Selected text
┄┄┄┄┄┄┄┄┄┄┄┄┄┄┄┄┄┄┄┄

Disk Image Backups and Multi-Master Databases (or: how to avoid early retirement)

Disk Image Backups and Multi-Master Databases (or: how to avoid early retirement)

  • Comments 8
  • Likes

Hi folks, Ned here again. We published a KB a while back around the dangers of using virtualized snapshots with DFSR:

Distributed File System Replication (DFSR) no longer replicates files after restoring a virtualized server's snapshot

Customers have asked me some follow up questions I address today. Not because the KB is missing info (it's flawless, I wrote it ;-P) but because they were now nervous about their DCs and backups. With good reason, it turns out.

Today I discuss the risks of restoring an entire disk image of a multi-master server. In practical Windows OS terms, this refers to Domain Controllers, servers running DFSR, or servers running FRS; the latter two servers might be member servers or also DCs. All of them use databases to interchange files or objects with no single server being the only originator of data.

The Dangerous Way to Backup Multi-Master Servers

  • Backing up only a virtualized multi-master server's VHD file from outside the running OS. For example, running Windows Server Backup or DPM on a hyper-V host machine and backing up all the guest VHD files. This includes full volume backups of the hyper-v host.
  • Backing up only a multi-master server's disk image from outside the running OS. For example, running a SAN disk block-based backup that captures the servers disk partitions as raw data blocks, and does not run a VSS-based backup within the running server OS.

Note: It is ok to take these kinds of outside backups as long as you are also getting a backup that runs within the running multi-master guest computers. Naturally, this internal backup requirement makes the outside backup redundant though.

What happens

What's the big deal? Haven't you read somewhere that we recommend VSS full disk backups?

Yes and no. And no. And furthermore, no.

Starting in Windows Server 2008, we incorporated special VSS writer and Hyper-V integration components to prevent insidiously difficult-to-fix USN issues that came from restoring domain controllers as "files". Rather than simply chop a DC off at the knees with USN Rollback protection, the AD developers had a clever idea: the integration components tell the guest OS that the server is a restored backup and resets its invocation ID.

After restore, you'll see this Directory Services 1109 event when the DC boots up:

image

This only prevents a problem; it's not the actual solution. Meaning that this DC immediately replicates inbound from a partner and discards all of its local differences that came from the restored "backup". Anything created on that DC before it last replicated outbound is lost forever. Quite like these "oh crap" steps we have here for the truly desperate who are fighting snapshot USN rollbacks; much better than nothing.

Now things get crummy:

  • This VSS+Hyper-V behavior only works if you back up the running Windows Server 2008 and 2008 R2 DC guests. If backed up while turned off, the restore will activate USN rollback protection as noted in KB875495 (events 2095, 1113, 1115, 2103) and trash AD on that DC.
  • Windows Server 2008 and 2008 R2 only implement this protection as part of Hyper-V integration components so third party full disk image restores or other virtualization products have to implement it themselves. They may not, leading to USN rollback protection as noted in KB875495 (events 2095, 1113, 1115, 2103) and trash AD on that DC.
  • Windows Server 2003 DCs do not have this restore capability even as part of Hyper-V. Restoring their VHD as a file immediately invokes USN rollback protection as noted in KB875495 (events 2095, 1113, 1115, 2103), again leading to trashed AD on that DC.

┄┄┄┄┄┄┄┄┄┄┄┄┄┄┄┄┄┄┄┄

Study material

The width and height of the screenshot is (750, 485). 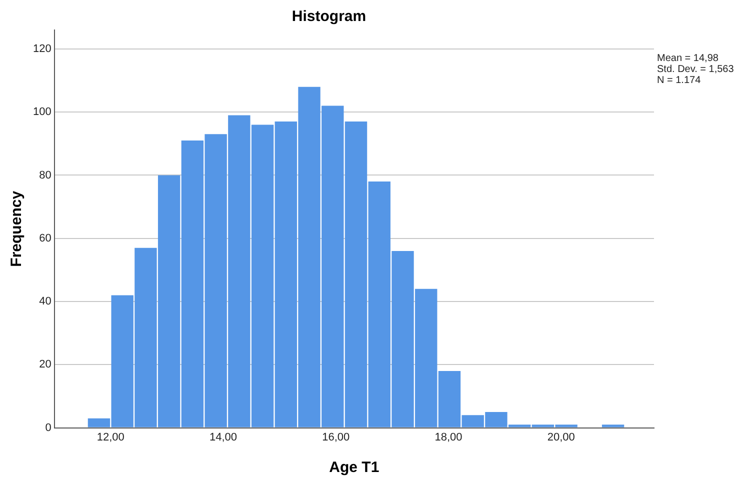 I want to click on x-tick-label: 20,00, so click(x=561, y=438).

┄┄┄┄┄┄┄┄┄┄┄┄┄┄┄┄┄┄┄┄

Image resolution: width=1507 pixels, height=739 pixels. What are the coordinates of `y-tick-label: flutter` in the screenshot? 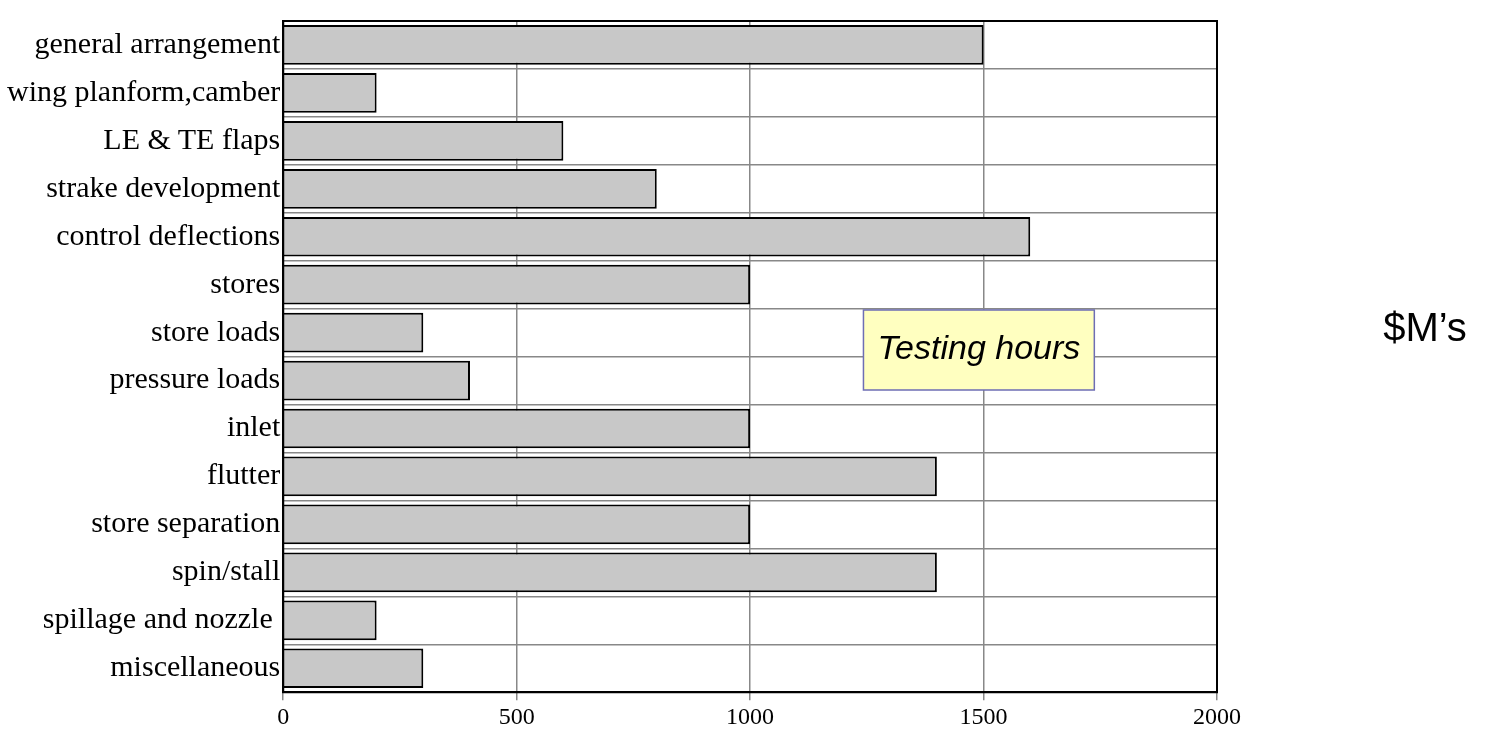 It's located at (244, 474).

┄┄┄┄┄┄┄┄┄┄┄┄┄┄┄┄┄┄┄┄

Tasks for this exercise
1/ Answer these questions from the post on disk image backups and multi-master databases:
(a) Which Directory Services event appears when a restored DC boots up?
(b) Starting in which Windows Server version were the special VSS writer and Hyper-V integration components incorporated?
(c) In practical Windows OS terms, which three kinds of servers does the post treat as multi-master?
2/ Render this sentence from the post on disk image backups and multi-master databases in Spanish: "All of them use databases to interchange files or objects with no single server being the only originator of data."
3/ Continue the post on disk image backups and multi-master databases from its last sentence.

Responses to the exercise
1/
(a) Directory Services event 1109.
(b) Windows Server 2008.
(c) Domain Controllers, servers running DFSR, and servers running FRS.

2/ Todos ellos usan bases de datos para intercambiar archivos u objetos sin que ningún servidor sea el único originador de los datos.

3/
  • DFSR (for SYSVOL or otherwise) does not have this restore capability in any OS version. Restoring a DFSR server's VHD file or disk image leads to the same database destruction as noted in KB2517913 (events 2212, 2104, 2004, 2106).
  • FRS (for SYSVOL or otherwise) does not have this restore capability in any OS version. Restoring an FRS server's VHD file or disk image does not stop FRS replication for new files. However, all subfolders under the FRS-replicated folder (such as SYSVOL) - along with their file and folder contents - disappear from the server. This deletion will not replicate outbound, but if you add a new DC and use this restored server as a source DC, the new DC will have inconsistent data. There is no indication of the issue in the event logs. Files created in those subfolders on working servers will not replicate to this server, nor will their parent folders. To repair the issue, perform a "D2 burflag" operation on the restored server for all FRS replicas, as described in KB290762.

Multi-master databases are some of the most complex software in the world and one-size-fits all backup and restore solutions are not appropriate for them.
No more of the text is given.